Table 3.2: Health Outcomes of the Healthcare Workers
Mental Health Scale | Mean (SD) | n (%) | Possible Ranges |
---|---|---|---|
Depression (CES-D) | 26.85 (9.84) | 84 (98%) | 0 to 60 |
– Significant depressive syndrome (≥ 16) | 84 (98%) | ||
Burnout (MBI-HSS) Emotional Exhaustion | 50.65 (7.85) | 0 to 67 | |
– No or mild emotional exhaustion (≤ 18) | 27 (31%) | ||
– Moderate emotional exhaustion (19-26) | 49 (57%) | ||
– High emotional exhaustion (≥ 27) | 15 (17%) | ||
Burnout (MBI-HSS) Depersonalization | 11.21 (3.52) | 0 to 20 | |
– No or mild emotional depersonalization (≤ 5) | 2 (2%) | ||
– Moderate emotional depersonalization (6-9) | 3 (3%) | ||
– High depersonalization (≥ 10) | 81 (95%) | ||
Burnout (MBI-HSS) Personal Accomplishment | 8.24 (2.4) | 4 to 40 | |
– High personal accomplishment (≥ 39) | 1 (1%) | ||
– Moderate personal accomplishment (34-39) | 2 (2%) | ||
– Low personal accomplishment (≤ 33) | 83 (97%) | ||
Fear of COVID-19 (FS-HP) | 26.08 (6.09) | 8 to 20 | |
– Minimum fear (≤ 19) | 29 (34.7%) | ||
– Moderate fear (20-29) | 52 (60.46%) | ||
– Severe fear (30-40) | 5 (5.81%) | ||
Self-Efficacy (GSS) | 37.72 (6.31) | 10 to 40 |
Correlation analysis
The correlation analysis presented in Table 3.3 provides insights into relationships between variables such as gender, age, medical problems, work delegation, reinfection, and average working hours among healthcare workers.
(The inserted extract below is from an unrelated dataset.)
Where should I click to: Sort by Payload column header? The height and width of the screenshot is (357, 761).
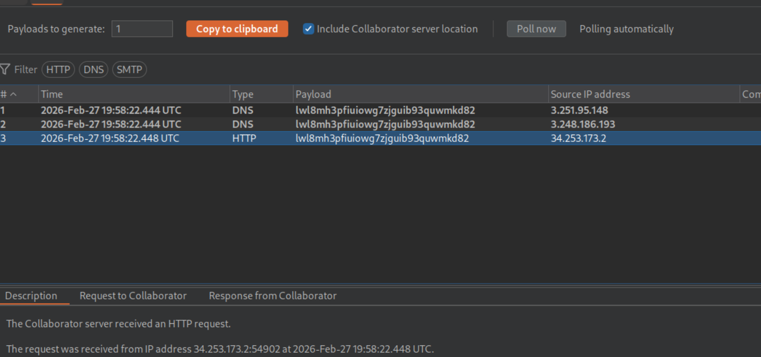coord(420,94)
There are weak and non-significant correlations between gender and most of the other variables, except for work delegation. A negative correlation is observed between gender and being delegated to work willingly or unwillingly (r = -0.232, p = 0.032). This suggests that gender may play a role in whether healthcare workers feel compelled or willingly take on work assignments.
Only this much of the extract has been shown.